[A Ball Player’s Career by Adrian C. Anson]@TWC D-Link book
A Ball Player’s Career

CHAPTER XII
1/7

.

WITH THE NATIONAL LEAGUE.
It was some time in the fall of 1875 and while the National League was still in embryo that I first made the acquaintance of William A.
Hulbert, who afterwards became famous as the founder of that organization and the man whose rugged honesty and clear-headed counsels made of base-ball the National Game in the truest and broadest sense of the word.
At that time Mr.Hulbert was the President of the Chicago Base-Ball Club, and in company with A.G.Spalding he came to Philadelphia for the purpose of getting my signature to a contract to play in the Western metropolis.
It was the ambition of the Chicago management to get together a championship team, and with that object in view they had already signed the big-four who had helped so many times to win the pennant for Boston, viz.: Cal McVey, first base; James White, catcher; Ross Barnes, second base; and A.G.Spalding, pitcher, and the latter, who was to captain the Chicago team, had suggested my engagement as third baseman.

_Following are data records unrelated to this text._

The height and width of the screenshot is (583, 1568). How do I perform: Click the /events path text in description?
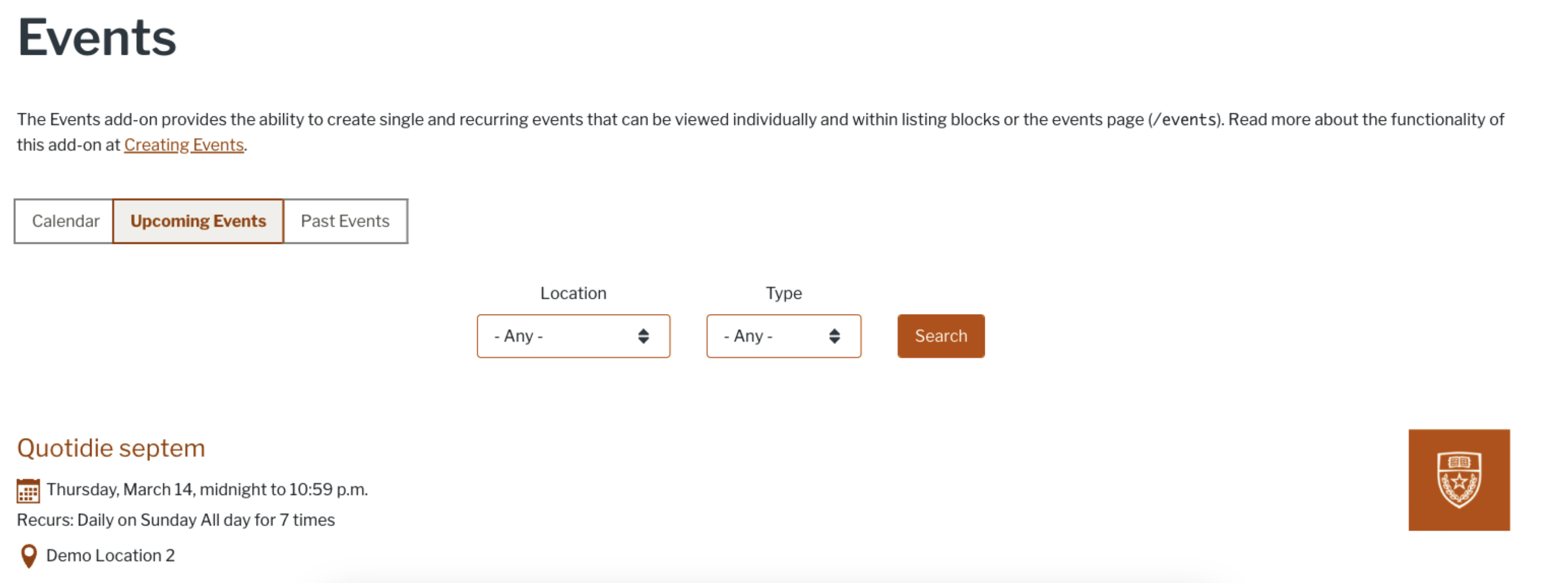pyautogui.click(x=1184, y=119)
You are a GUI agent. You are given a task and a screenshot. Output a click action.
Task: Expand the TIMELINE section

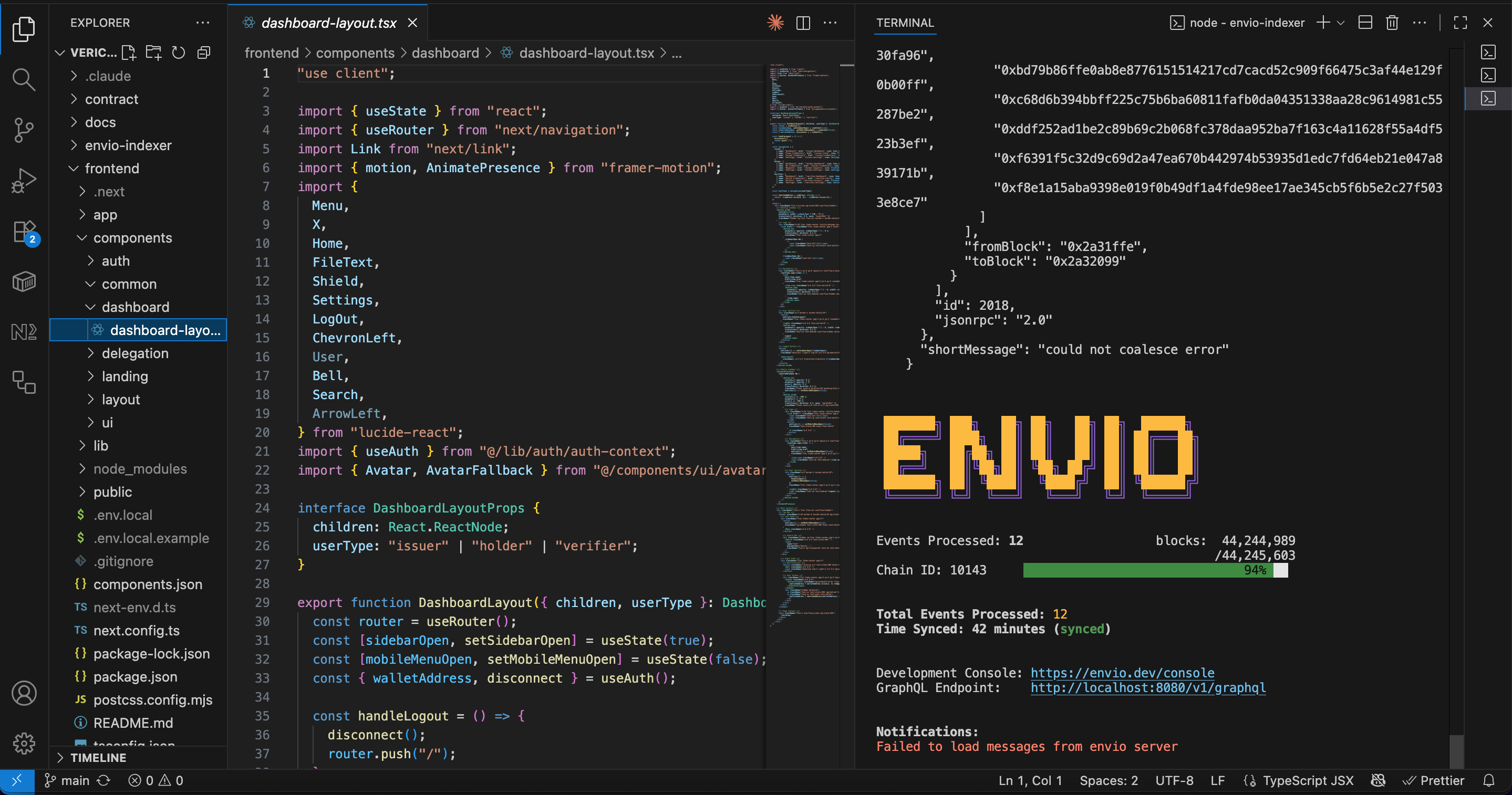coord(98,757)
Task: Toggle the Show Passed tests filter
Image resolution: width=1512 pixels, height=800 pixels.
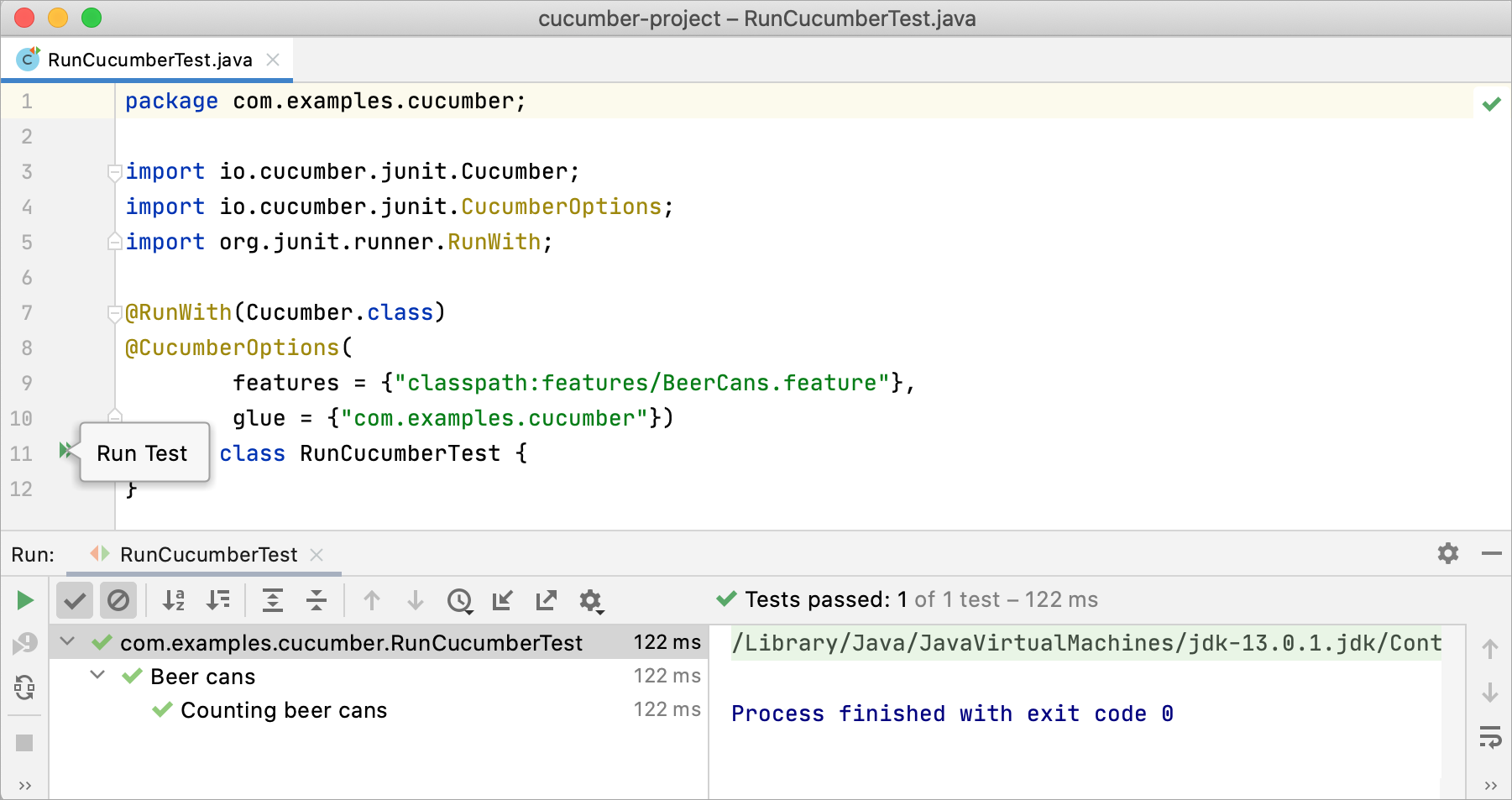Action: pyautogui.click(x=74, y=600)
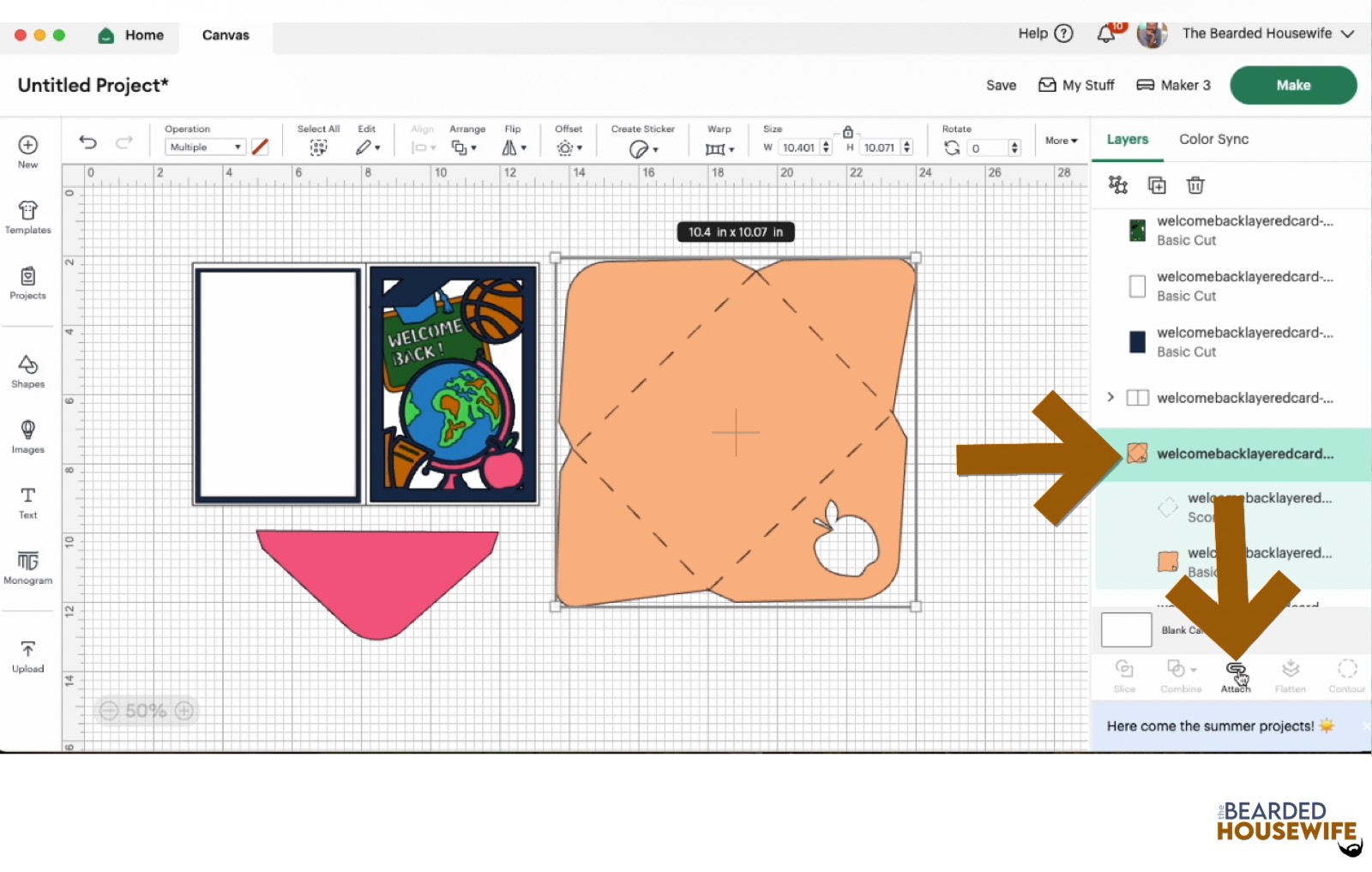Delete the selected layer using the trash icon
This screenshot has width=1372, height=872.
click(1194, 184)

I finally agreed to play with the team at a salary of $2,000, or $200 more than I was then getting with the Athletics.
I well remember Mr.Hulbert's appearance at that time.

He stood in the neighborhood of six feet, and weighed close to 215 pounds.

He had a stern expression of countenance and impressed one right from the start as being a self-reliant business man of great natural ability, and such he turned out to be.